Namun, persoalan muncul di tengah proses administrasi HGU. Perusahaan menemukan fakta bahwa sebagian lahan yang telah dilepaskan haknya justru diterbitkan SHM atas nama sejumlah pihak. Bahkan, menurut perusahaan, pengajuan sertifikat tersebut dilakukan melalui program Pendaftaran Tanah Sistematis Lengkap (PTSL).
“Ini yang menjadi kendala utama kami. Lahan yang sudah diganti rugi, diserahkan ke perusahaan, dan secara fisik dikelola, dirawat dan dipanen oleh perusahaan, justru kemudian diajukan sertifikat oleh oknum warga,” tegas Idit.
Ia menambahkan, dalam ketentuan pertanahan, lahan yang telah dilepaskan dan sedang dalam proses HGU seharusnya tidak dapat disertifikatkan kembali. Kondisi tersebut, menurutnya, bukan semata konflik antara perusahaan dan masyarakat, melainkan persoalan tata kelola administrasi pertanahan yang memerlukan klarifikasi serius dari instansi berwenang.
Perusahaan mencatat, beberapa kali terjadi pemanenan buah sawit oleh warga yang mengaku memiliki sertifikat di atas lahan yang secara fisik dikuasai dan dikelola perusahaan.
“Padahal secara perizinan dan perolehan lahan, penguasaan oleh perusahaan dilakukan sesuai ketentuan, melalui ganti rugi tanah dan tanam tumbuh yang sah, terbuka, dan disepakati,” ujarnya.
Menanggapi isu pengelolaan lahan di luar HGU, Idit menjelaskan bahwa pada tahap awal pengembangan kebun, tidak seluruh area operasional langsung berstatus HGU final. Ada lahan yang masih dalam tahap penyesuaian batas, pengukuran ulang, atau verifikasi administrasi.
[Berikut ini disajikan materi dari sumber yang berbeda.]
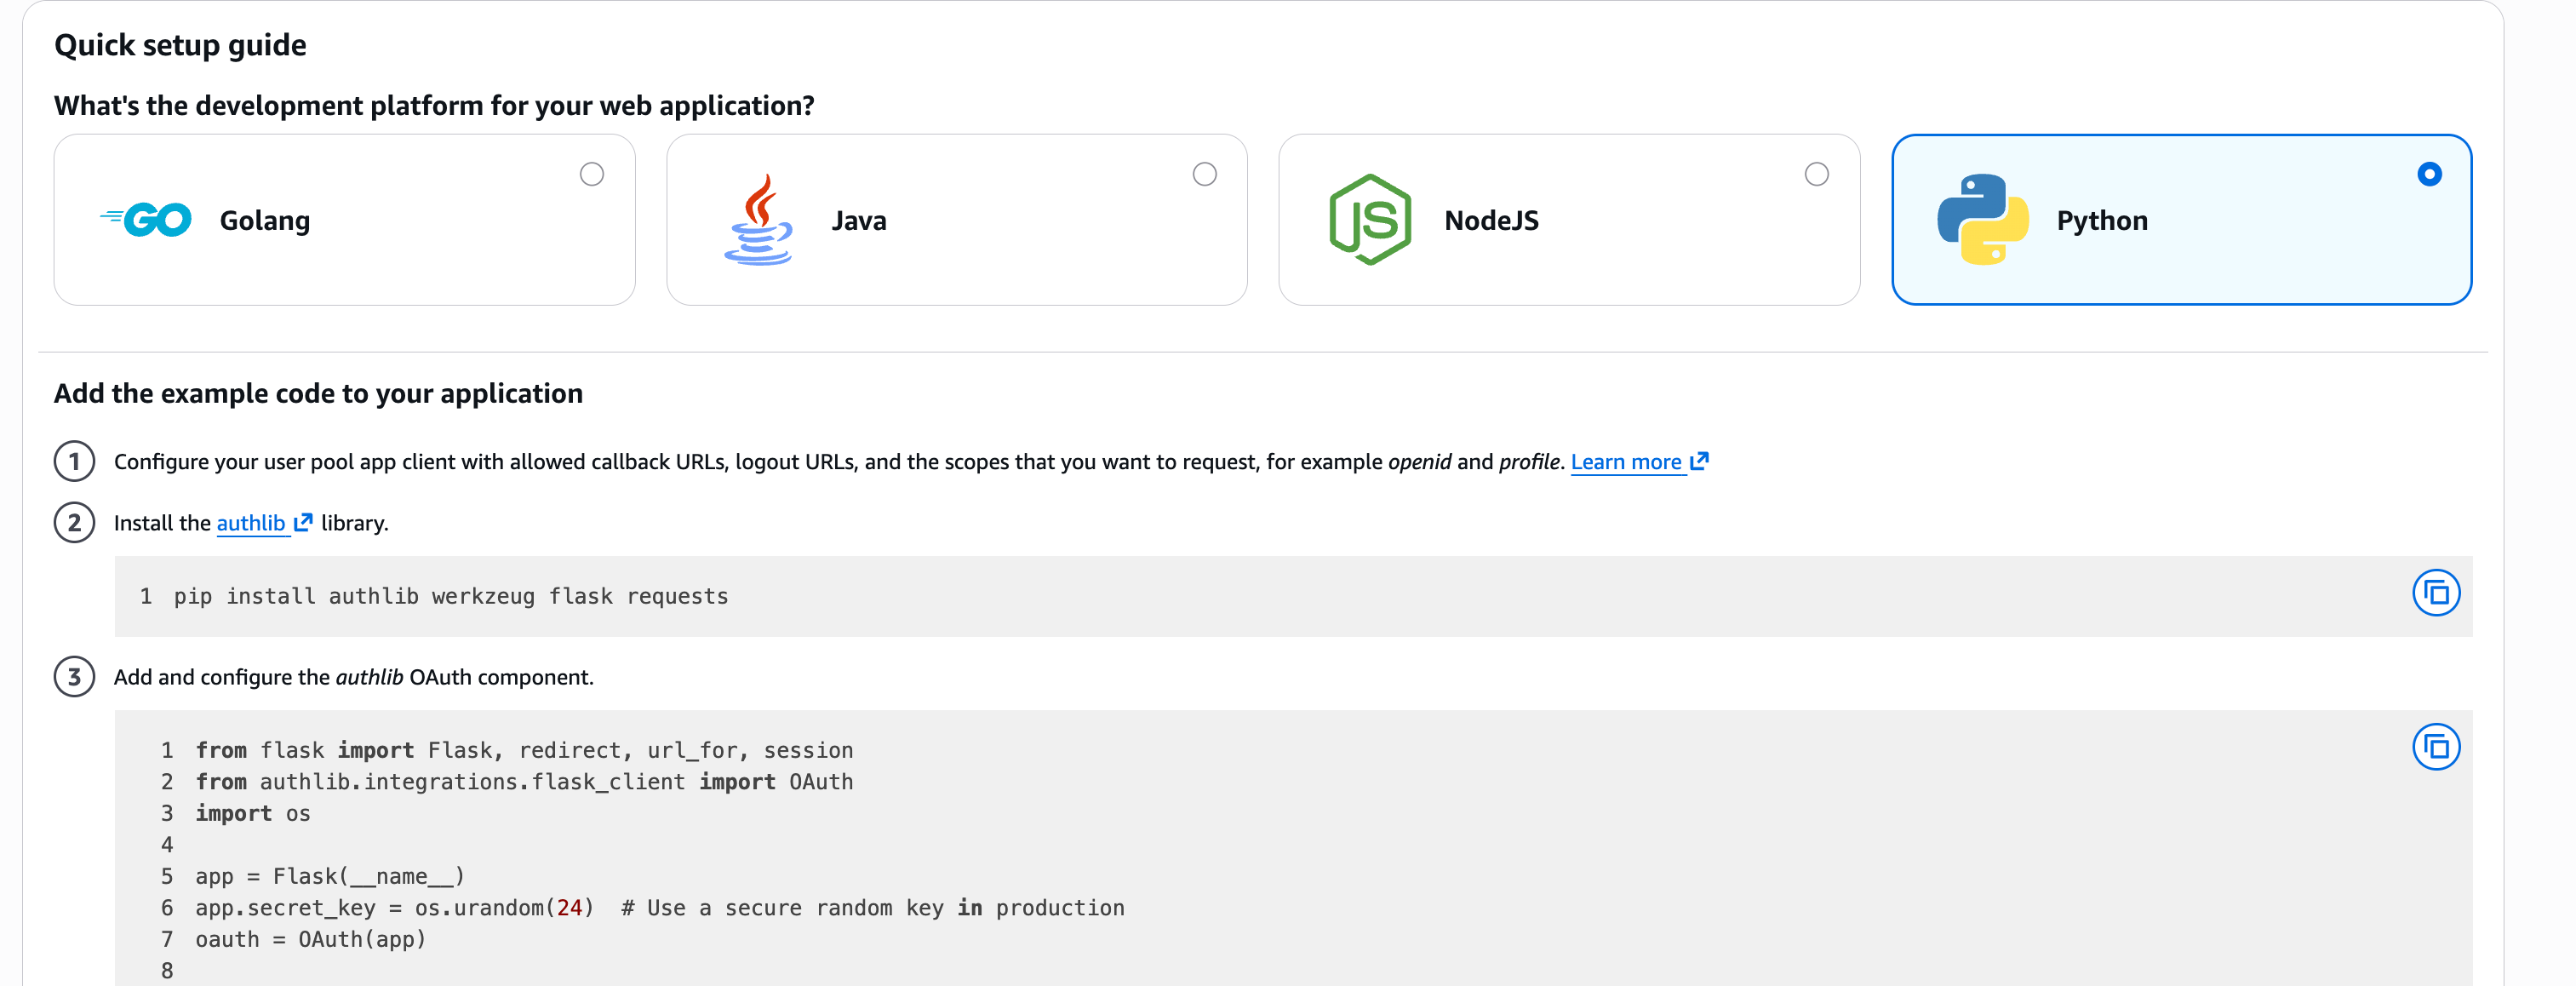
Task: Select the Python radio button
Action: click(2429, 175)
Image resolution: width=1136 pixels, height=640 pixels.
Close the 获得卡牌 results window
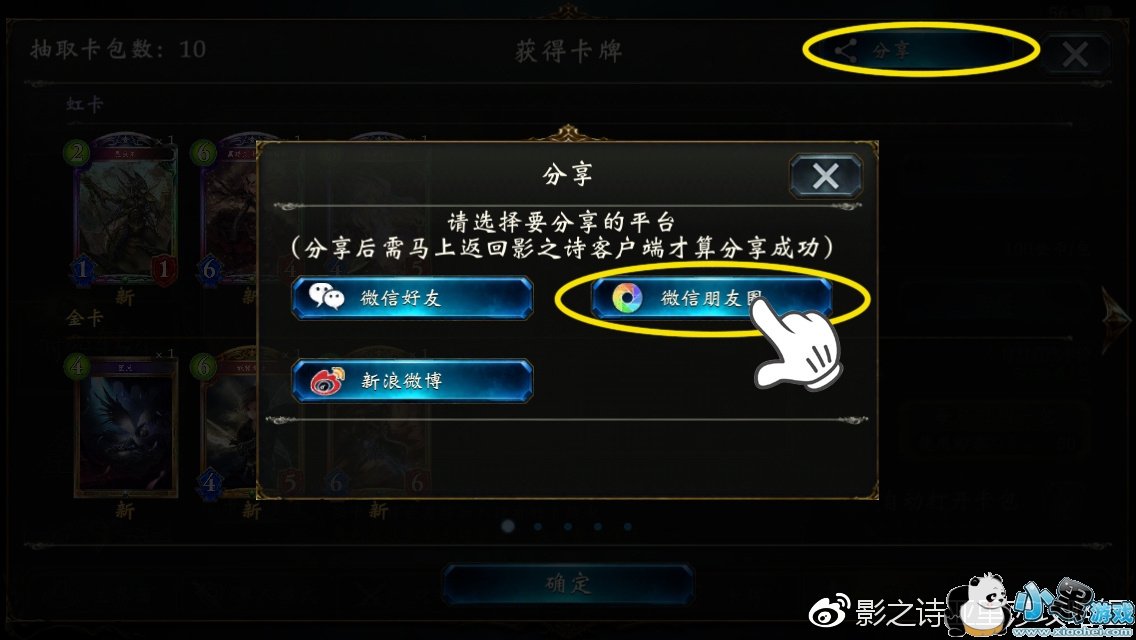(1075, 54)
“Penetapan HGU itu sangat teknis. Tidak semua lahan langsung masuk dalam satu peta final,” katanya.
Terkait kemitraan plasma, perusahaan menyebut skema tersebut dibangun atas dasar kesepakatan bersama dan dikelola melalui koperasi. Tantangan di lapangan diakui ada, mulai dari manajemen hingga fluktuasi harga komoditas sawit yang memengaruhi hasil petani.
PT Duta Agro Prima menyatakan menghormati langkah masyarakat yang menempuh jalur hukum maupun administratif. Perusahaan juga menyambut baik keterlibatan ATR/BPN untuk melakukan klarifikasi dan verifikasi atas laporan yang masuk.
“Kami percaya negara memiliki mekanisme untuk menyelesaikan persoalan agraria secara adil dan profesional,” tutup Idit.
PT Duta Agro Prima menegaskan komitmennya untuk terus membangun komunikasi dengan tokoh adat, pemerintah daerah, dan masyarakat demi mencari solusi terbaik yang tidak merugikan pihak mana pun.